Information supplied section start

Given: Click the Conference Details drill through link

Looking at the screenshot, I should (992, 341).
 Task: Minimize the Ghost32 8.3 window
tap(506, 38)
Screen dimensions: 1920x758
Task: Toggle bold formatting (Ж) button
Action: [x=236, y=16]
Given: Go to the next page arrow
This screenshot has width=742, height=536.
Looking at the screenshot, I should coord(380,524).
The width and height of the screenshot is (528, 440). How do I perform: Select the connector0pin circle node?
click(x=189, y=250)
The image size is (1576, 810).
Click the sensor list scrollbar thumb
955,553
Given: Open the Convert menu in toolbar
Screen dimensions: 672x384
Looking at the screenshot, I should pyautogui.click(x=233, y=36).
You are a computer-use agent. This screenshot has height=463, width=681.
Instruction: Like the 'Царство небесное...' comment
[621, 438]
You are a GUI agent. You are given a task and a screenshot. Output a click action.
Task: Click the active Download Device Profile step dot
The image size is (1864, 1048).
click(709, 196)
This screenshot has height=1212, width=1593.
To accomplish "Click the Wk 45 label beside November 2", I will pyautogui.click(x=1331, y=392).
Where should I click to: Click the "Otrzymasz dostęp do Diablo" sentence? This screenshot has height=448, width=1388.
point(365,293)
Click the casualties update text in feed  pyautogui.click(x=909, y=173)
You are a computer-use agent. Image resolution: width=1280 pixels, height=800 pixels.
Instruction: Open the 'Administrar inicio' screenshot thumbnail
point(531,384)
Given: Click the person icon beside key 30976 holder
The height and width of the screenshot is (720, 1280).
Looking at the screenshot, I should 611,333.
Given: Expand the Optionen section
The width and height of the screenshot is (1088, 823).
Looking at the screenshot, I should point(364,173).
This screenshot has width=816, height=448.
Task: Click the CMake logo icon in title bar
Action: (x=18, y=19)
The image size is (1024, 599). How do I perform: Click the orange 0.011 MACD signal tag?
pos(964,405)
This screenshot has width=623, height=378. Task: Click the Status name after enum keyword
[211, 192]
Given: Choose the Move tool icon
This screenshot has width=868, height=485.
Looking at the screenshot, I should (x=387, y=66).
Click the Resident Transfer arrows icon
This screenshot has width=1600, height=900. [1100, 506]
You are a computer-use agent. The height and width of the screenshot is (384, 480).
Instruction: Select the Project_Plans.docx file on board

Information supplied section end

■ What needs to be done ■
Reproduce each entry precisely, so that nothing differs from the original.

■ Exercise result ■
Given: Click the Conference Details drill through link

Looking at the screenshot, I should (992, 341).
 Task: Minimize the Ghost32 8.3 window
tap(506, 38)
Screen dimensions: 1920x758
Task: Toggle bold formatting (Ж) button
Action: [x=236, y=16]
Given: Go to the next page arrow
This screenshot has width=742, height=536.
Looking at the screenshot, I should coord(380,524).
The width and height of the screenshot is (528, 440). How do I perform: Select the connector0pin circle node?
click(x=189, y=250)
The image size is (1576, 810).
Click the sensor list scrollbar thumb
955,553
Given: Open the Convert menu in toolbar
Screen dimensions: 672x384
Looking at the screenshot, I should pyautogui.click(x=233, y=36).
You are a computer-use agent. This screenshot has height=463, width=681.
Instruction: Like the 'Царство небесное...' comment
[621, 438]
You are a GUI agent. You are given a task and a screenshot. Output a click action.
Task: Click the active Download Device Profile step dot
The image size is (1864, 1048).
click(709, 196)
This screenshot has height=1212, width=1593.
To accomplish "Click the Wk 45 label beside November 2", I will pyautogui.click(x=1331, y=392).
Where should I click to: Click the "Otrzymasz dostęp do Diablo" sentence? This screenshot has height=448, width=1388.
point(365,293)
Click the casualties update text in feed  pyautogui.click(x=909, y=173)
You are a computer-use agent. Image resolution: width=1280 pixels, height=800 pixels.
Instruction: Open the 'Administrar inicio' screenshot thumbnail
point(531,384)
Given: Click the person icon beside key 30976 holder
The height and width of the screenshot is (720, 1280).
Looking at the screenshot, I should 611,333.
Given: Expand the Optionen section
The width and height of the screenshot is (1088, 823).
Looking at the screenshot, I should point(364,173).
This screenshot has width=816, height=448.
Task: Click the CMake logo icon in title bar
Action: (x=18, y=19)
The image size is (1024, 599). How do I perform: Click the orange 0.011 MACD signal tag?
pos(964,405)
This screenshot has width=623, height=378. Task: Click the Status name after enum keyword
[211, 192]
Given: Choose the Move tool icon
This screenshot has width=868, height=485.
Looking at the screenshot, I should (x=387, y=66).
Click the Resident Transfer arrows icon
This screenshot has width=1600, height=900. [1100, 506]
You are a computer-use agent. The height and width of the screenshot is (384, 480).
Instruction: Select the Project_Plans.docx file on board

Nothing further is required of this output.